Recruiters may need to revisit AWR contracts due to amendment

Recruiters and employers may have to revisit drafted contracts and other documents covering AWR following amendments made to the regulations earlier this week, according to Bridget Wood, head of la

Recruiters and employers may have to revisit drafted contracts and other documents covering AWR following amendments made to the regulations earlier this week, according to Bridget Wood, head of law firm Blake Lapthorn’s recruitment sector group.

This week, the government published the Agency Workers (Amendment) Regulations 2011 (the “Amendment Regulations”) to amend the Agency Workers Regulations 2010 (the “AWR”).

The AWR come into force on 1 October 2011. Regulation 5 of the AWR provides that agency workers will have the right to equality of treatment with comparable direct recruits of the hirer in respect of certain basic working and employment conditions after a 12-week qualifying period. Hirers will be responsible for providing access to collective facilities and details of permanent vacancies from ’day one’. The Amendment Regulations correct ’drafting errors’, most notably:

·      the definition of ’agency worker’;

·      the provisions on ’pay between assignments’ contracts ; and

·      the provisions governing liability for breach of the equal treatment rights.

The definition of an ’agency worker’ is amended from an individual who has a contract of employment with the agency or:

·      ’any other contract to perform work and services personally for the agency’ to

·      ’any other contract with the agency to perform work or services personally’. 

This makes it clear that the agency worker does not have to perform work for the agency itself. The agency worker will have a contract with the agency that will usually cover work for a hirer. 

There is an exemption under the AWR from the obligation to provide equality of pay to agency workers who are employed on permanent contracts of employment and paid between assignments if available to work. The Amendment Regulations make it clear that the agency’s obligations to pay the agency worker and to look for suitable work when the agency worker is not working, but is available to do so, only apply after the end of the first assignment under that contract.

This is to ensure that there is no expectation that an agency worker will be entitled to receive pay during any period spent not working before the commencement of the first assignment.
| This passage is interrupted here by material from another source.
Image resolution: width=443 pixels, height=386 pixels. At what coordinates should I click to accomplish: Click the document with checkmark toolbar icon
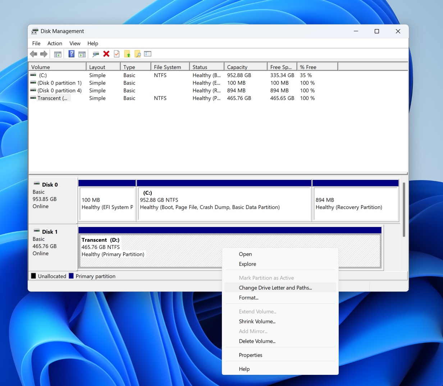pyautogui.click(x=117, y=54)
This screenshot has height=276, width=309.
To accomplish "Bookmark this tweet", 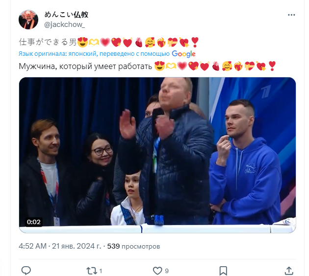I will 223,271.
The Amendment Regulations also rephrase an agency’s exemption from liability for a breach of the right to equal treatment under Regulation 5, where it is established that the temporary work agency has obtained, or has taken reasonable steps to obtain, relevant information from the hirer and acted reasonably in determining what the agency worker’s basic working and employment conditions should be at the end of the 12-week qualifying period.

The changes make it clear that such information must be about the hirer’s basic working and employment conditions, but it only has to be information about the relevant terms and conditions of a comparable employee of the hirer if this information was needed to assess compliance with Regulation 5. 

If the agency can establish this defence, the hirer will be liable for the breach. The hirer will always be liable for breach of the ’day one’ rights.

Those who have already drafted contracts and other documentation to cover the introduction of the AWR should revisit them to see if they need amending in light of these changes.